People keep telling me not to think about it. They keep making references to “when you get better” and ask me if I’m starting to feel more like myself yet. None of those things are ever going to happen. I have a gaping hole in my being that will never ever be filled. I think that everyone will start to understand me a little better when they start to grasp that concept. I know it’s hard, but I need you to imagine – how would ever “start to feel better” if you knew that you were responsible for your child dying? My body failed my perfect little  five pound, one ounce, eighteen inch long baby girl. And as much as it wasn’t my fault, I am the only one responsible.  

I spent the entire evening looking at pictures of the only time I’ll ever get to hold my first born child, making a memory book instead of writing firsts in a baby book. There’s no room for better here. So please stop referencing this mythical place called better. I need to find solid ground in coping. 

Holding on

I don’t remember much from those first few days after we lost Everlee. There are very few moments that stick out – The doctor in the case room touching my knee and looking me straight in the eye saying “it means your baby died” is one of them. Everything else just sort of blurs together as if I’m replaying the whole thing through my own tear blurred eyes.

But in the last few days I’ve had a memory come back that haunts me. At her funeral, during the wake, I remember so vividly right now hugging people as if they were the only thing keeping me standing. Like if I held on tight enough that somehow everything would be ok, like I could find all of the answers inside of someone’s arms. Dear friends, family members, co workers, strangers..l hugged them all as if they were the only thing keeping me grounded.

And in retrospect it’s not so far from the truth. I can’t tell you how many times over the past three and a half months that I have thought how much better off I would be if I was with Everlee. Not that I actually entertained making that happen, don’t get me wrong. But if God – if there is a God – had to take my baby girl from me, why put me through all of this pain, why not take me too? Or better yet, why not let me take her place? And without the arms of all of those people who hugged me that day, sent me their hugs from afar, or have even bothered to reach out and let me know they were thinking of us – I honestly have no idea where I would be. Those warm hugs, then and now, mean more to me than anyone will ever know. Even though I may not always respond to emails, or texts, or phone calls (because sometimes I still choke on my words and they end up as hot stinging tears on my cheeks instead) those gestures mean the world to me.
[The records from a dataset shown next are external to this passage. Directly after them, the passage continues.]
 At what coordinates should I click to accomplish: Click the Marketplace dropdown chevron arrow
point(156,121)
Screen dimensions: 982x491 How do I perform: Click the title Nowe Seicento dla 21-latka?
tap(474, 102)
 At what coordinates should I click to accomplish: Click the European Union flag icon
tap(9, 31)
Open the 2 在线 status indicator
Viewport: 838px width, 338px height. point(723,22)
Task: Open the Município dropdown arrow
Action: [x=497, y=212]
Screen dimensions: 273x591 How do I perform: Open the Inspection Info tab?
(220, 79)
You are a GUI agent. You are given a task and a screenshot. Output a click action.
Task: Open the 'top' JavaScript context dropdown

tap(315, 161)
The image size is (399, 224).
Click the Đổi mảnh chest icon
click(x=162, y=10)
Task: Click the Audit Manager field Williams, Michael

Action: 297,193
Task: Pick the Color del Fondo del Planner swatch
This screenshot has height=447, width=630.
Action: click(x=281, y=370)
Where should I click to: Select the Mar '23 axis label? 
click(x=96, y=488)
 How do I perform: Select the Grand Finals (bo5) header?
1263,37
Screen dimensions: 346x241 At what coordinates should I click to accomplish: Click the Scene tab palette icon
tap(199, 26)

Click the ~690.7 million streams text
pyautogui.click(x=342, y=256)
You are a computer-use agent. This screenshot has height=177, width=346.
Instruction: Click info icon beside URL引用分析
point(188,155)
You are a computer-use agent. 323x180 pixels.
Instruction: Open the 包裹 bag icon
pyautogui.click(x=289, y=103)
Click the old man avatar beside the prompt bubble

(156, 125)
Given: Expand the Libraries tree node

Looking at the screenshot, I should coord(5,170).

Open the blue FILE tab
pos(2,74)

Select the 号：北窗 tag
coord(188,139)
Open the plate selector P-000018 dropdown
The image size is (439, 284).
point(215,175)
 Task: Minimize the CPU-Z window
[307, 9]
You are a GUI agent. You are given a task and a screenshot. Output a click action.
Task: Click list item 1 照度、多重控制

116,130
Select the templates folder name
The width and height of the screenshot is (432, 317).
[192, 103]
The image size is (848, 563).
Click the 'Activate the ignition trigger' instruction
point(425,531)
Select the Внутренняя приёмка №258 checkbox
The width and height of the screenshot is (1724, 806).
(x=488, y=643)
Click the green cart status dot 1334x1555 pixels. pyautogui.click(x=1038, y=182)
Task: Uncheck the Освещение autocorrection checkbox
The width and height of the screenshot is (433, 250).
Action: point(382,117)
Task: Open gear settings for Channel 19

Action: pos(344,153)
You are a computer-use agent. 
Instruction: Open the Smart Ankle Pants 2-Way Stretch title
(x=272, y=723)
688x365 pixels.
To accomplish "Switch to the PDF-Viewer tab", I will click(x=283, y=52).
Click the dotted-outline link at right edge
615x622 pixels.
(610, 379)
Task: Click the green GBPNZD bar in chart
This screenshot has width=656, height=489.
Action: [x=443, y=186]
I wish I never had to learn this lesson, but sometimes in the greatest of adversities you get to know who your greatest allies are, and you all are mine.

My blog reached 30,000 visitors this week. That’s 30,000 people who now know that Everlee was here, and she was loved more than anything on this earth can measure. And that means more to me than almost anything.

I often have this reoccurring dream, I’ve had it my whole life. I dream that I can fly, but I really have no control over it and I find myself floating away, fighting to keep myself on the ground. I try holding on to things to help me find my way and navigate a world that isn’t made for flying people but its difficult. Sometimes I just can’t grab what I want. Last night I had this dream and I was trying to hold on to Everlee but I just couldn’t grasp her.. She kept slipping away. But other people I know – maybe even you – were there to hold me down and keep me from floating away. It hurt that I couldn’t get to hold my baby girl, but I was so thankful that I had all of you there to hold me and keep me where I needed to be.

Thank you all. I love you.

Further

I’ve spent the majority of the week between on the verge of tears and on the verge of having some sort of violent emotional explosion. I’ve really been feeling the strain of being alone for so many hours of the day with nothing to distract me but my thoughts and the incessant drone of Netflix (currently consuming Gossip Girl at an alarming rate – mind Doritos at its finest)

I’m torn between thoughts of my beloved baby girl, and a growing hatred for my doctor and a loathing of my inability to convince her to allow us to proceed with fertility treatments because of my weight – well my BMI.

And the more I dwell on that the more angry I get. Yes, I’m carrying extra weight. I always have and I always will. But I had a baby three months ago – of course I have weight to lose right now. But aside from that, if BMI is supposed to be an indicator of other health issues. But my (non pregnant) blood pressure is perfect. My cholesterol is perfect. I have no signs of diabetes. Doctors ask me if I run marathons with my heart rate. I’m healthy, isn’t that the important thing?! I honestly feel so frigging helpless in every single aspect of my life. I’ve lost 6lbs in the last 7 days, and I still feel just as stuck.

I’ve been trying to get out of the house a little more, I’m told its good for me. But every time I do I just end up feeling more horrible. I want to curl into a ball in my bed and cry more and more. I miss my little girl so much it hurts. The more time that passes the further I feel from her and I don’t know what to do to keep her close.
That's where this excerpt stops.